**YOUR ASSIGNMENT:** The line containing "MYHEROTHEMES (247, 1855)" marks the end; write out exactly every line from the start of the data up to and including it, without the pictures.

▬▬▬

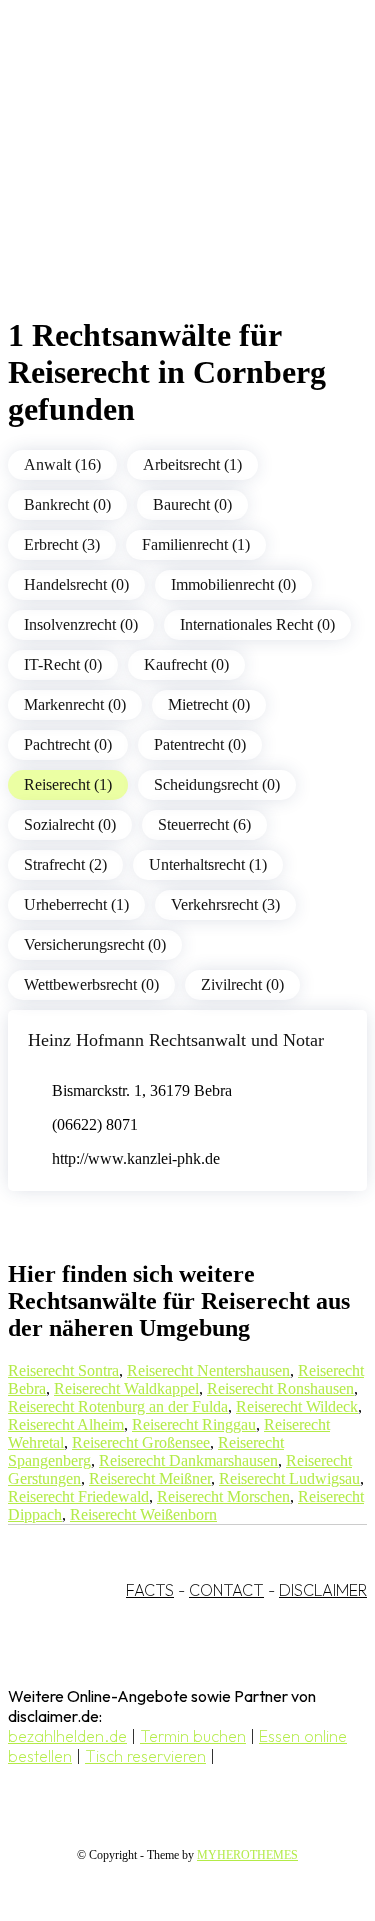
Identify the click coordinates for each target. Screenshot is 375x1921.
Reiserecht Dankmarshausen (188, 1460)
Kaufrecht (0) (186, 664)
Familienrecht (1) (196, 544)
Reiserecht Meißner (150, 1478)
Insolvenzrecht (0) (81, 624)
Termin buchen (193, 1736)
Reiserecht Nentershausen (208, 1370)
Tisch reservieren (145, 1756)
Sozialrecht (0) (70, 824)
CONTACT (226, 1590)
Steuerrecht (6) (204, 824)
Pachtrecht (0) (68, 744)
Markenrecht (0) (75, 704)
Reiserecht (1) (68, 784)
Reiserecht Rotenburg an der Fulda (118, 1406)
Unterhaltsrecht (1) (208, 864)
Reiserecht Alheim (66, 1424)
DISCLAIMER (323, 1590)
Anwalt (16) (62, 464)
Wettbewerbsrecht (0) (91, 984)
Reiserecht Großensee (141, 1442)
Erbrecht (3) (62, 544)
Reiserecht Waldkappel (126, 1388)
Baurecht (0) (192, 504)
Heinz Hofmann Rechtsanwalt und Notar (176, 1040)
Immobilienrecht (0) (233, 584)
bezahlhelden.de (67, 1736)
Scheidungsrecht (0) (217, 784)
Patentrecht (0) (200, 744)
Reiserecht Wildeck (297, 1406)
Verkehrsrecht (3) (225, 904)
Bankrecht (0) (67, 504)
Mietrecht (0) (209, 704)
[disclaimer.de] (167, 181)
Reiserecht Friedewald (78, 1496)
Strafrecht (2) (65, 864)
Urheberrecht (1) (76, 904)
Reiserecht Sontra (63, 1370)
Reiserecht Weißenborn (143, 1514)
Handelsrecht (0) (76, 584)
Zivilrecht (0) (242, 984)
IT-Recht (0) (63, 664)
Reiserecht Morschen (223, 1496)
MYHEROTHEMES (247, 1855)
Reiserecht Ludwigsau (289, 1478)
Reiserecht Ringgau (194, 1424)
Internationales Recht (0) (257, 624)
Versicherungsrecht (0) (95, 944)
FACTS (150, 1590)
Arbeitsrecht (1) (192, 464)
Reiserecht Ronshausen (280, 1388)
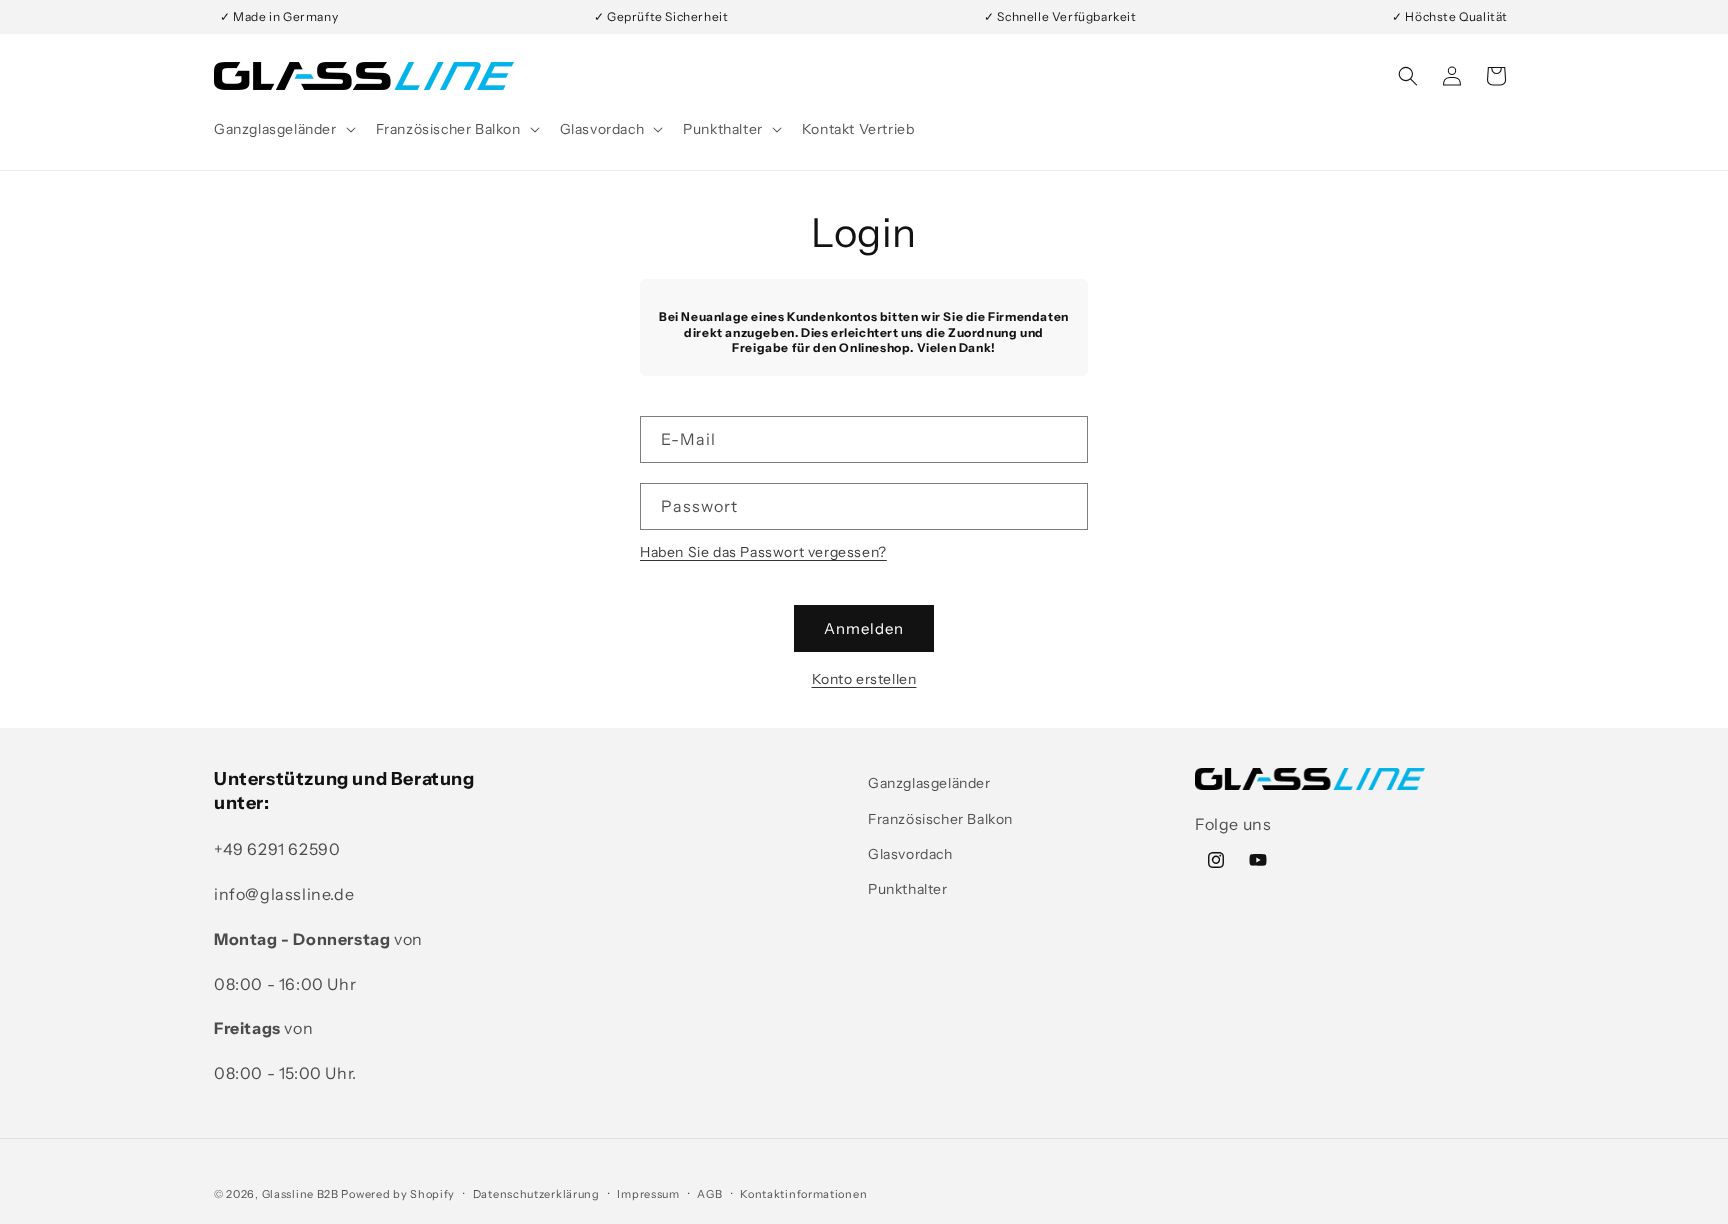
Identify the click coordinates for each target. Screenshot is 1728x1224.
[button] (283, 129)
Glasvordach (910, 854)
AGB (709, 1194)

▬▬▬

**REPLY TO THE TASK:**
Identify the click coordinates for each target. Screenshot is 375x1921.
Reiserecht Dankmarshausen (188, 1460)
Kaufrecht (0) (186, 664)
Familienrecht (1) (196, 544)
Reiserecht Meißner (150, 1478)
Insolvenzrecht (0) (81, 624)
Termin buchen (193, 1736)
Reiserecht Nentershausen (208, 1370)
Tisch reservieren (145, 1756)
Sozialrecht (0) (70, 824)
CONTACT (226, 1590)
Steuerrecht (6) (204, 824)
Pachtrecht (0) (68, 744)
Markenrecht (0) (75, 704)
Reiserecht (1) (68, 784)
Reiserecht Rotenburg an der Fulda (118, 1406)
Unterhaltsrecht (1) (208, 864)
Reiserecht Alheim (66, 1424)
DISCLAIMER (323, 1590)
Anwalt (16) (62, 464)
Wettbewerbsrecht (0) (91, 984)
Reiserecht Großensee (141, 1442)
Erbrecht (3) (62, 544)
Reiserecht Waldkappel (126, 1388)
Baurecht (0) (192, 504)
Heinz Hofmann Rechtsanwalt und Notar (176, 1040)
Immobilienrecht (0) (233, 584)
bezahlhelden.de (67, 1736)
Scheidungsrecht (0) (217, 784)
Patentrecht (0) (200, 744)
Reiserecht Wildeck (297, 1406)
Verkehrsrecht (3) (225, 904)
Bankrecht (0) (67, 504)
Mietrecht (0) (209, 704)
[disclaimer.de] (167, 181)
Reiserecht Friedewald (78, 1496)
Strafrecht (2) (65, 864)
Urheberrecht (1) (76, 904)
Reiserecht Sontra (63, 1370)
Reiserecht Weißenborn (143, 1514)
Handelsrecht (0) (76, 584)
Zivilrecht (0) (242, 984)
IT-Recht (0) (63, 664)
Reiserecht Morschen (223, 1496)
MYHEROTHEMES (247, 1855)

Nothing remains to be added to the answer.